While the REACTION signals overlap with PEAD strategies with respect to trade timing, the trades generated from each strategy differ significantly. While the Earnings Surprise PEAD strategy was historically an effective strategy, over the past six years it would have lost money. We believe the degradation of this simple strategy is a result of improvements in market efficiency and dissemination of information to all groups of investors. During this same period a PEAD strategy based on the initial market jump would have been slightly profitable albeit with some potentially large drawdowns. Leapday’s REACTION signals provide a much more accurate and consistent signal for predicting the PEAD due to their unique construction which incorporates multiple dimensions of information that relate to earnings events.



Conclusion


This report answers two questions: (1) how do REACTION signals compare to a PEAD strategy; (2) does REACTION always trade with the direction of price momentum? The research indicates that a portfolio using REACTION signals strongly outperforms portfolios using various PEAD strategies. Between 2016-2021H1 and inclusive of costs, a portfolio using an Earnings Surprise PEAD returns -3.8% per year with a Sharpe ratio of -0.40 and max drawdown of -35.8%. A portfolio using a Jump Momentum PEAD returns 4.3% with a Sharpe ratio of 0.55 and max drawdown of -11.3%. Finally, a portfolio using REACTION signals returns 13.2% with a Sharpe ratio of 1.78 and max drawdown of -5.2%.

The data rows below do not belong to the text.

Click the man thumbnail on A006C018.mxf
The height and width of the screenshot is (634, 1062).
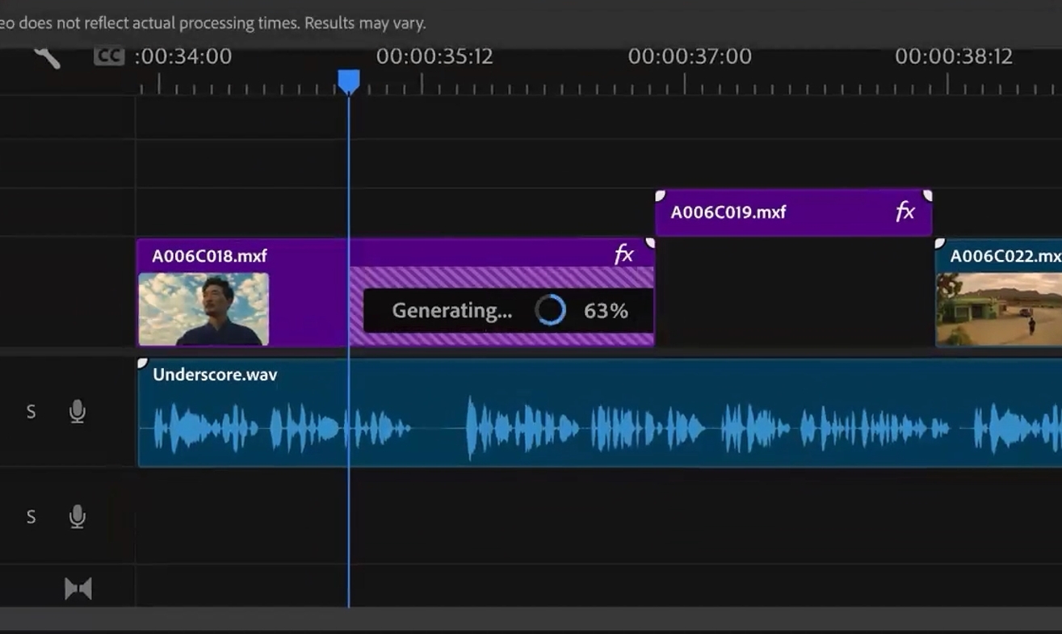click(x=204, y=309)

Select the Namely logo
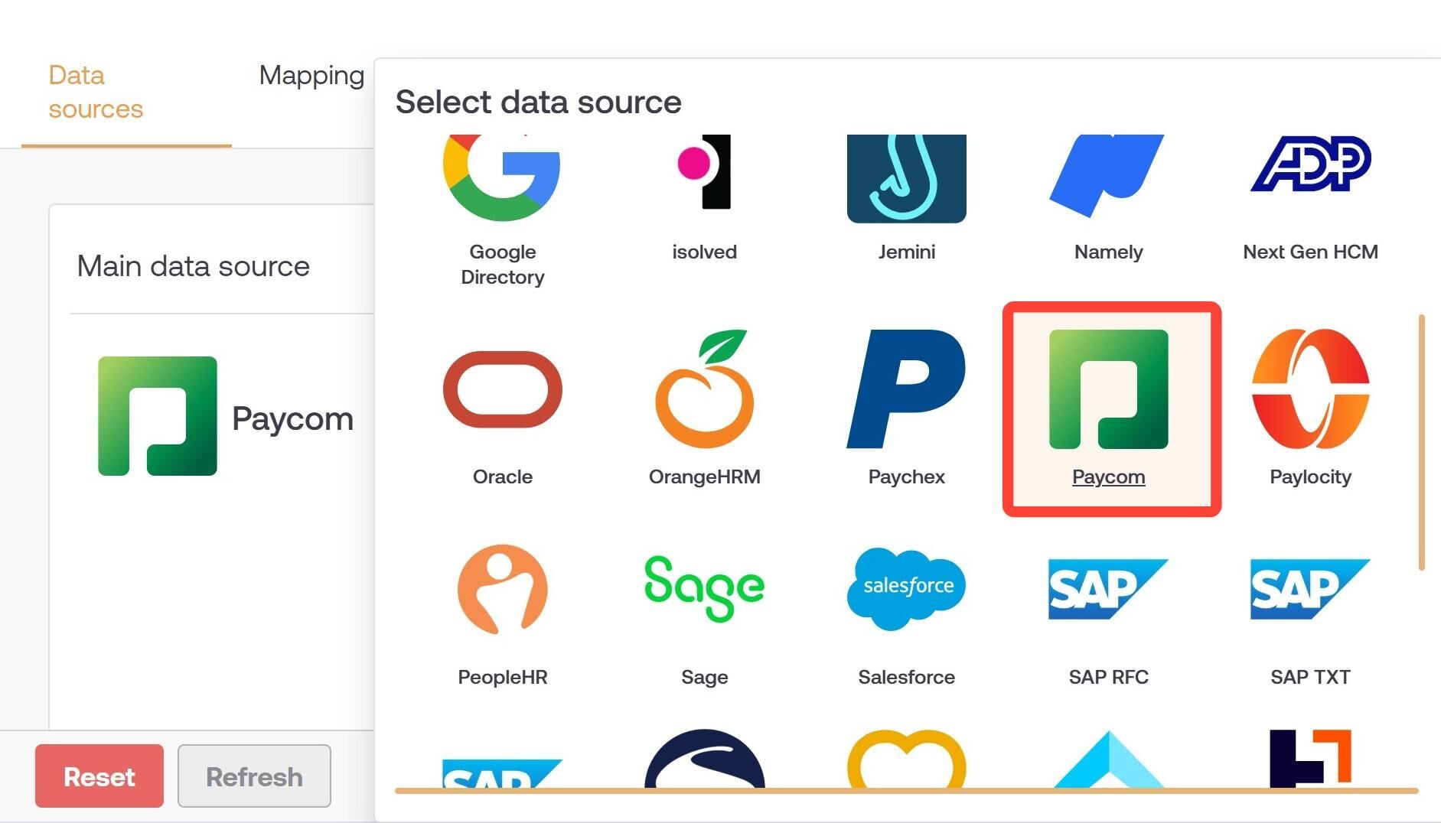(1107, 177)
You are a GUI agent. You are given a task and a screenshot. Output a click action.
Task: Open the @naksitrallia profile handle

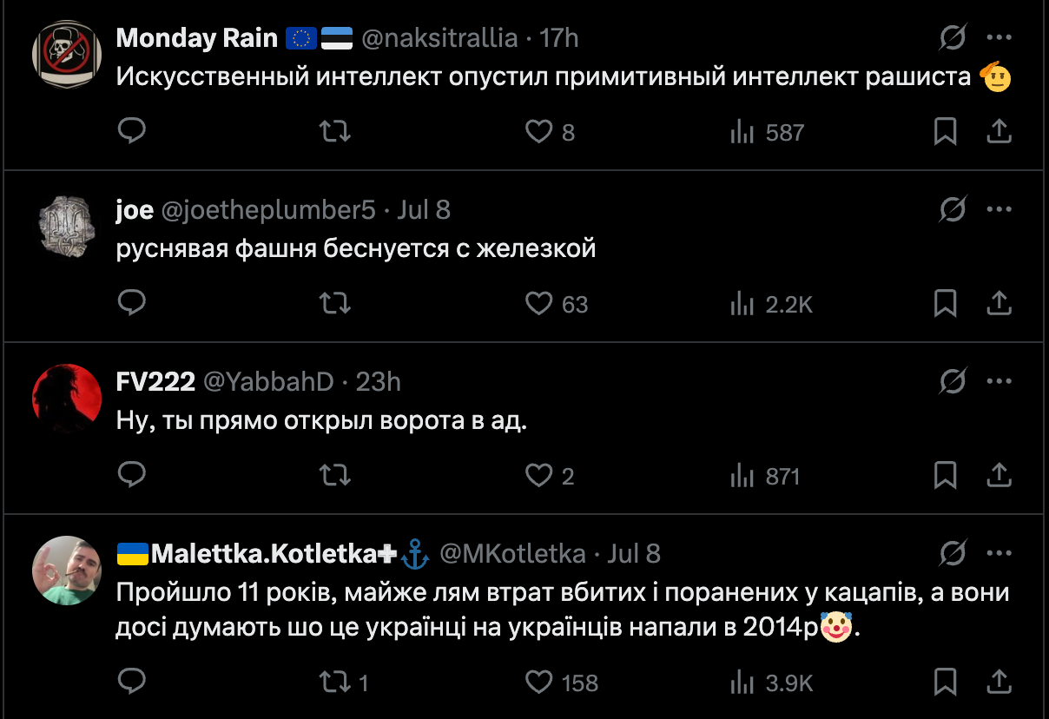coord(439,38)
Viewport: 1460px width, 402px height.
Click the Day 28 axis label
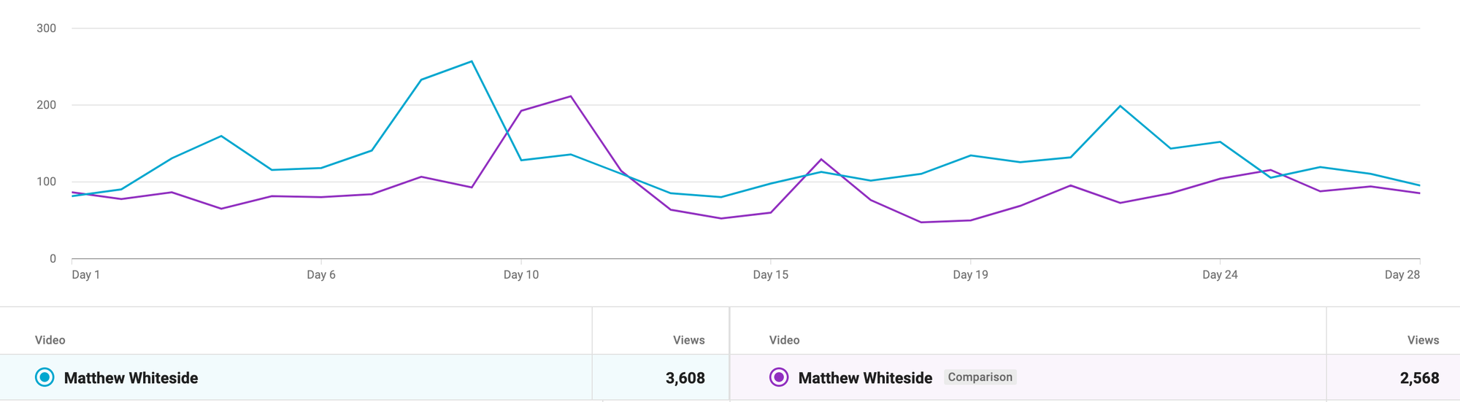pyautogui.click(x=1402, y=274)
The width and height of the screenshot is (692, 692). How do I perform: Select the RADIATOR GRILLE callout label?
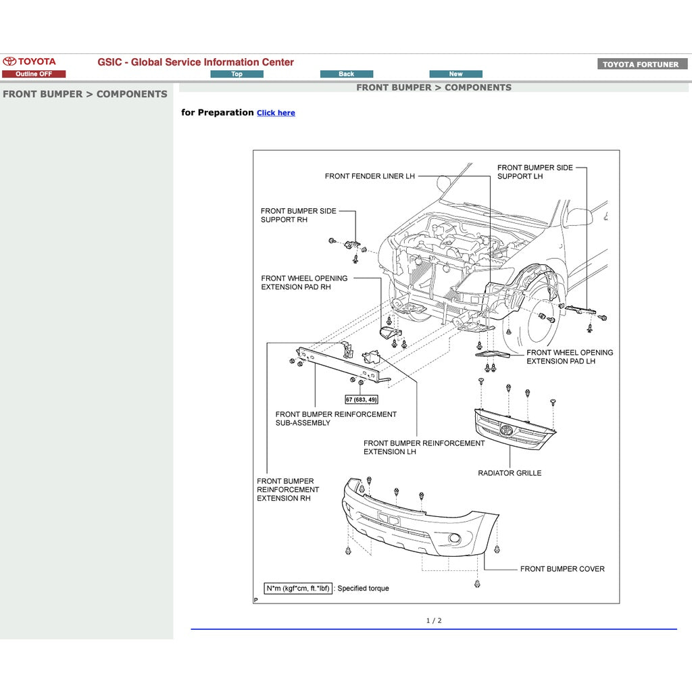pos(510,472)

The correlation between returns from a portfolio constructed using REACTION signals and Earnings Surprise PEAD signals is 0.03 and the correlation of portfolio returns using REACTION signals versus Jump Momentum PEAD signals is 0.16 indicating REACTION is uncorrelated to PEAD. Further analysis indicates that only 30% of signals that would be traded by a Jump Momentum strategy would be traded by the REACTION model, indicating that REACTION does not always trade with momentum and exemplifying the distinction between REACTION and PEAD signals.



 


Disclaimer


This material is solely for informational purposes and is not an offer or solicitation for the purchase or sale of any security, nor is it to be construed as legal or tax advice. References to securities and strategies are for illustrative purposes only and do not constitute buy or sell recommendations. The information in this report should not be used as the basis for any investment decisions. We make no representation or warranty as to the accuracy or completeness of the information contained in this report, including third-party data sources. The views expressed are as of the publication date and subject to change at any time. Hypothetical performance has many significant limitations and no representation is being made that such performance is achievable in the future. Past performance is no guarantee of future performance.